[Location data for words and elements]
— BEGIN —

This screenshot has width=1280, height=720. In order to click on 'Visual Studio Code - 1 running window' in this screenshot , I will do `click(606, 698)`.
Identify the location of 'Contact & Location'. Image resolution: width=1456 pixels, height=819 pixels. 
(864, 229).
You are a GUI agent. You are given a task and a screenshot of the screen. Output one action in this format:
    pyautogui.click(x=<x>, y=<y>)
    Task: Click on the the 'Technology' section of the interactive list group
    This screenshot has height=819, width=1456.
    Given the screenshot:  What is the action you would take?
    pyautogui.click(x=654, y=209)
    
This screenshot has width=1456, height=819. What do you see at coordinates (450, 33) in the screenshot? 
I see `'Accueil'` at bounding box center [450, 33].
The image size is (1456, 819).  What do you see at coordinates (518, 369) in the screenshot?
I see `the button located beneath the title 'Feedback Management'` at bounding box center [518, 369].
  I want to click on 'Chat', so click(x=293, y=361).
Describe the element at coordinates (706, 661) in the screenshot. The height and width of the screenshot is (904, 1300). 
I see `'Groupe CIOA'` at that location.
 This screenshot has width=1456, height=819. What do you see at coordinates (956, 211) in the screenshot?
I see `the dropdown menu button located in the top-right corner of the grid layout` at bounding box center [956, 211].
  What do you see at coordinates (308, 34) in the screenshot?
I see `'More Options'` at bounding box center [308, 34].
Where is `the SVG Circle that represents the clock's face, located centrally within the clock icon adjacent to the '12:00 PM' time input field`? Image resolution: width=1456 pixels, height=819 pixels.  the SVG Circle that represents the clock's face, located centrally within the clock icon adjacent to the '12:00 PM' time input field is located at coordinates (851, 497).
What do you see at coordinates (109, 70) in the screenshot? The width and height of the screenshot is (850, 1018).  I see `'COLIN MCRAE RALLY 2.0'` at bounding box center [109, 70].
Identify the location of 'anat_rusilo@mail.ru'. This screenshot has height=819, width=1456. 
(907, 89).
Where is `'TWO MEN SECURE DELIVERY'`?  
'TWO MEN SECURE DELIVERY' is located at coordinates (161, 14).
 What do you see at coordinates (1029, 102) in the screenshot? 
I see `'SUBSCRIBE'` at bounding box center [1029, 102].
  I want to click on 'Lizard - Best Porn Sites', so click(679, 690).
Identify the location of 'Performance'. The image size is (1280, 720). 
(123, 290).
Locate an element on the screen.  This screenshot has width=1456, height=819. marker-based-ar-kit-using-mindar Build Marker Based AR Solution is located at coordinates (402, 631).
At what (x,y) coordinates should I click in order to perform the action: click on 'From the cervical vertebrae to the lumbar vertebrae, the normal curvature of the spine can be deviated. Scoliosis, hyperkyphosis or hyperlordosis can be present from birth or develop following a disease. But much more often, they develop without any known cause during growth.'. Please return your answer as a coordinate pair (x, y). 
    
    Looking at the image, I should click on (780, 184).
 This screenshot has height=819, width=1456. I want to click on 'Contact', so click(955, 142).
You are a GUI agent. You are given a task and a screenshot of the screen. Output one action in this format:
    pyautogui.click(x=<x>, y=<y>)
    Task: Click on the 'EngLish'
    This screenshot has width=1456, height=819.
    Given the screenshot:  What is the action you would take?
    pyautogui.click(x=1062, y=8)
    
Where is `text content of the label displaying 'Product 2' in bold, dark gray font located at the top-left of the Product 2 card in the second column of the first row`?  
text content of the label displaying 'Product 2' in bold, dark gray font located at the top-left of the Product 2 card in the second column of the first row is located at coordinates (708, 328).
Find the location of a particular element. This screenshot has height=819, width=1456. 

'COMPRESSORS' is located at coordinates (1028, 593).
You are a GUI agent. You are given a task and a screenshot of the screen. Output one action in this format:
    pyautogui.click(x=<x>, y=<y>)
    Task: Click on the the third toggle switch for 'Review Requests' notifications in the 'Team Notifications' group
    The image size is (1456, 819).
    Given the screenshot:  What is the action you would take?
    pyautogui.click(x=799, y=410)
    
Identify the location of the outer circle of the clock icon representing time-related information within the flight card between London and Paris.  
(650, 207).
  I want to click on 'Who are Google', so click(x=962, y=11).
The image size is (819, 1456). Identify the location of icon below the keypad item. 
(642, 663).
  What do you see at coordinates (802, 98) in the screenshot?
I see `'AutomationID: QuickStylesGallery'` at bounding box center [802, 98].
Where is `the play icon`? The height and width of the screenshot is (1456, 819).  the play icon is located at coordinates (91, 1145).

— END —

__What is required__
Copy the items word for word, from the first line through the line holding "pyautogui.click(x=654, y=209)", inclusive.

__Completed task__
This screenshot has width=1280, height=720. In order to click on 'Visual Studio Code - 1 running window' in this screenshot , I will do `click(606, 698)`.
Identify the location of 'Contact & Location'. Image resolution: width=1456 pixels, height=819 pixels. 
(864, 229).
You are a GUI agent. You are given a task and a screenshot of the screen. Output one action in this format:
    pyautogui.click(x=<x>, y=<y>)
    Task: Click on the the 'Technology' section of the interactive list group
    This screenshot has height=819, width=1456.
    Given the screenshot:  What is the action you would take?
    pyautogui.click(x=654, y=209)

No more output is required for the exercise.